Hard Data on Remdesivir, and on Hydroxychlorquine

Let’s catch up with some things that (by this point) feel a bit like old news. But it’s important to do it, because (A) the big reason they feel that way is because of the bizarre world we’ve been living in the last few months, and (B) the pace of medical discovery is not set to human preferences, anyway. I’m talking about remdesivir and hydroxychloroquine. And yes, I know that I said I wasn’t going to mention the latter one again, but I figured the points being made today are important enough to justify it. I might regret that.

The New England Journal of Medicine today has the final report from the team studying remdesivir in a >1000 patient randomized controlled trial. This group was randomized and divided roughly half-and-half to standard of care plus remdesivir versus standard of care plus placebo, blinded. So this is the most solid look we have at the drug’s efficacy in coronavirus patients. The good news is that the patients receiving the drug had a shorter time to recovery (9 to 11 days, in the 95% confidence interval, versus 13 to 18 days with non-remdesivir standard of care. That’s real, but it’s not real dramatic, either, which is what you would realistically expect from a single broad-spectrum antiviral drug. This ain’t sofosbuvir clearing out hepatitis C, and even that one doesn’t do the job by itself.

As for the hardest endpoint of all, mortality by Day 29 for these patients was 11.4% with remdesivir therapy as compared to 15.2% with the controls.
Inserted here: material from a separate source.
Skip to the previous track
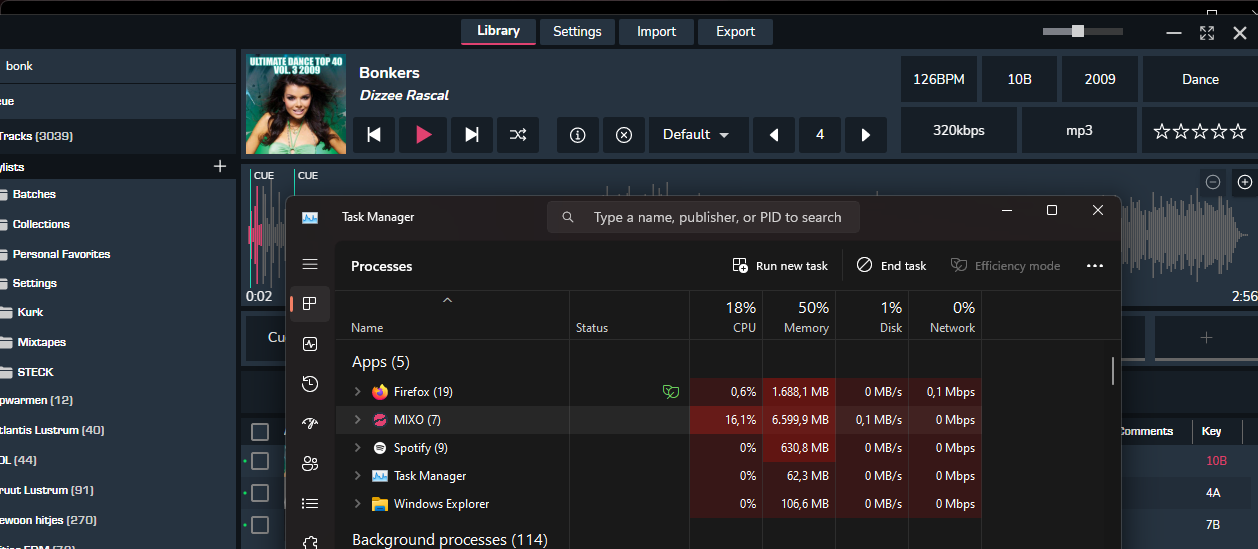Screen dimensions: 1258x549 [374, 135]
So again, that’s a real improvement and very much worth having, but it’s not a Miracle Drug, either. Adverse events were actually lower in the treatment group, which is of course good news. You can see that these were indeed at-risk patients – the overall mortality rate in the general population for coronavirus infections is nowhere near those rates, and it’s a damn good thing it isn’t. The mean age of the patients was 59 years, 64% male, with 50% of them having hypertension, 45% of them obese, and 30% with Type 2 diabetes. So even though they were characterized as mild-to-moderate on enrollment, this was just the sort of group that you’d worry about as a physician.

So remdesivir is indeed a worthwhile drug, especially when given to people in higher-risk patient groups. This confirms the preliminary reports, and (to be honest) is somewhat better than some of the early reads. Not everything gets worse when you look at it closely! But you have to look at it closely and rigorously – there is no substitute and there are no shortcuts.
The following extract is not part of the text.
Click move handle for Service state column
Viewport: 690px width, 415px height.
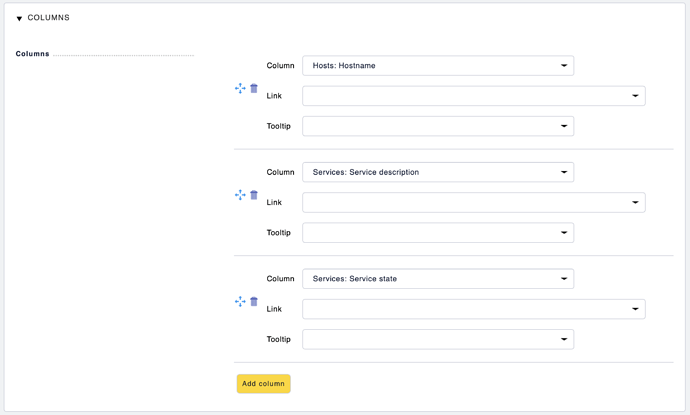pos(240,301)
That point is illustrated by a second paper in the same issue of NEJM, the report from the RECOVERY study on hydroxychloroquine. In this one, 1561 patients got HCQ plus standard of care, versus 3155 who had standard of care without it. There would have been even more treatment patients, but enrollment was closed in early June after an interim analysis showed a strong likelihood of no benefit. Both cohorts were followed thereafter, with 28-day mortality as the primary endpoint.

The HCQ-treated patients did not survive better than those not getting the drug: 27% of them died within 28 days, versus 25% in the standard of care group. The data are shown below:

Overall, 59.6% of the HCQ patients were discharged during that 28-day period versus 62.9% of the control group. Meanwhile, 30.7% of the HCQ group ended up on ventilators during that period (none were, at entry into the trial) versus 26.9% of the control patients. Every single one of these trends is in the wrong direction and every single one of them was seen in all the pre-specified patient subgroups. As for adverse effects, there were numerically more cardiac events in the HCQ group, but it was not statistically significant. Note that patients with existing QT prolongation were excluded from the study.

I’m not in a mood to be subtle. Hydroxychloroquine treatment for coronavirus does not work. It is not beneficial, and in fact appears to be actively harmful. As far as I’m concerned, administering it to infected patients now constitutes medical malpractice. I have no interest in goalpost-moving efforts to say that they didn’t administer zinc or azithromycin, or they picked the wrong patients or the wrong loading dose or whatever. No. This is special pleading, and it is not backed up by any hard data. None of the countries or regions where HCQ was enthusiastically adopted, with or without the addition of zinc, azithromycin or what have you have seen discernable benefits. It. Does. Not. Work. Give it up.